"The rovers went through all of the Martian seasons and are back to late summer," said Dr. John Callas of NASA's Jet Propulsion Laboratory, Pasadena, Calif. He is deputy rover project manager. "We're preparing for the challenge of surviving another Martian winter."
Both rovers keep finding new variations of bedrock in areas they are exploring on opposite sides of Mars. The geological information they have collected increased evidence about ancient Martian environments including periods of wet, possibly habitable conditions.
Spirit is descending from the top of "Husband Hill" to examine a platform-like structure seen from the summit. It will then hurry south to another hill in time to position itself for maximum solar-cell output during the winter.
"Our speed of travel is driven as much by survival as by discovery, though the geology of Husband Hill continues to fascinate, surprise, puzzle and delight us," said Dr. Steve Squyres of Cornell University, Ithaca, N.Y., principal investigator for the rover's science instruments. "We've got this dramatic topography covered with sand and loose boulders, then, every so often, a little window into the bedrock underneath."

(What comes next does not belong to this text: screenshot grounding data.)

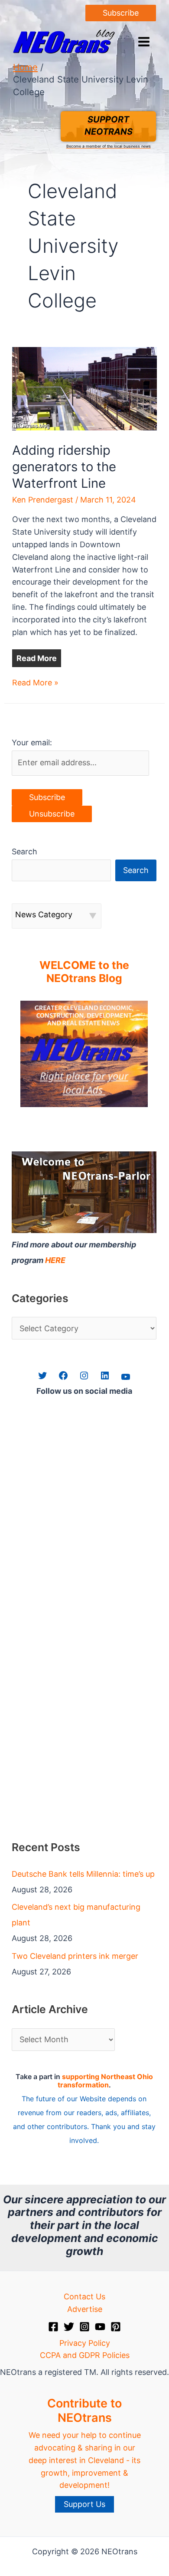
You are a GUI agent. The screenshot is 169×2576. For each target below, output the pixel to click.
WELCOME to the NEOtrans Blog (84, 972)
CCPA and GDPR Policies (85, 2355)
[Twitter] (69, 2326)
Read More (36, 658)
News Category (43, 914)
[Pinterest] (115, 2326)
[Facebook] (53, 2326)
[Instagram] (84, 2326)
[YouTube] (100, 2326)
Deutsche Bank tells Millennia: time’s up (83, 1873)
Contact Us (84, 2296)
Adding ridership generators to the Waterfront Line (64, 467)
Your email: (32, 742)
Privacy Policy (84, 2343)
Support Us (84, 2504)
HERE (55, 1260)
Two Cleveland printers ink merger (75, 1956)
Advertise (84, 2309)
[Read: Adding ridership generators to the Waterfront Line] (84, 388)
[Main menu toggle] (143, 41)
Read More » (35, 683)
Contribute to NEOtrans (84, 2410)
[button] (120, 13)
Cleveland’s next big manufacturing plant (76, 1914)
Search (24, 851)
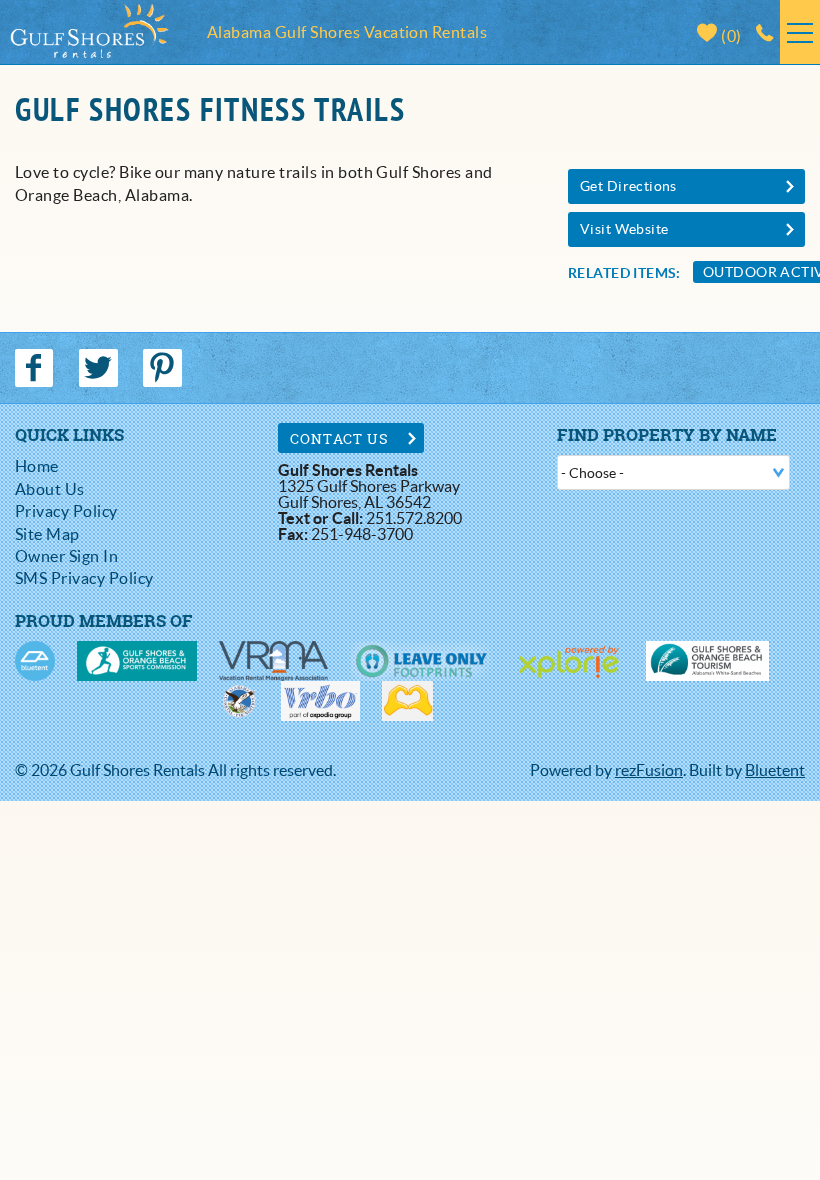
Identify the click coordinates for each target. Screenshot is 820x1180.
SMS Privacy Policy (84, 578)
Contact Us (339, 438)
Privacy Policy (66, 511)
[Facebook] (36, 368)
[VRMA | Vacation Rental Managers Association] (273, 661)
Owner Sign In (66, 556)
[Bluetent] (35, 661)
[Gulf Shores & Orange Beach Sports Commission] (137, 661)
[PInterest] (164, 368)
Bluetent (775, 770)
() (730, 36)
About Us (50, 489)
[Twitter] (100, 368)
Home (37, 466)
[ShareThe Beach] (239, 701)
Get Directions (628, 186)
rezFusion (649, 770)
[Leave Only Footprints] (420, 661)
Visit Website (624, 229)
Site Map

From the composition and texture of more than six different types of rock inspected, scientists deduced what this part of Mars was like long ago. "It was a hot, violent place with volcanic explosions and impacts," Squyres said. "Water was around, perhaps localized hot springs in some cases and trace amounts of water in other cases.
Aided by a good power supply from Spirit's solar cells, researchers have been using the rover at night for astronomical observations. One experiment watched the sky during a meteor shower as Mars passed through the debris trail left by a passage of Halley's comet. "We're taking advantage of a unique opportunity to do some bonus science we never anticipated we would be able to do," Said Cornell's Dr. Jim Bell, lead scientist for the rovers' panoramic cameras
Opportunity is examining bedrock exposures along a route between Endurance and Victoria craters. It recently reached what appears to be a younger layer of bedrock than examined inside Endurance. In Endurance, the lowest layers of bedrock were deposited as windblown dunes. Some of the upper layers were deposited as underwater sediments, indicating a change from drier to wetter conditions over time.
The bedrock Opportunity began seeing about two-thirds of the way to Victoria appears to lie higher than the upper layers at Endurance, but its texture is more like the lowest layer, petrified sand dunes. This suggests the change from drier to wetter environmental conditions may have been cyclical.
Iron-rich granules are abundant in all the layers at Endurance but are much smaller in the younger bedrock. These granules were formed by effects of water soaking the rocks. One possibility for why they are smaller is these layers spent less time wet. Another is the material in these layers had a different chemistry to begin with.
Rover researchers are presenting their latest data today during the American Geophysical Union meeting in San Francisco.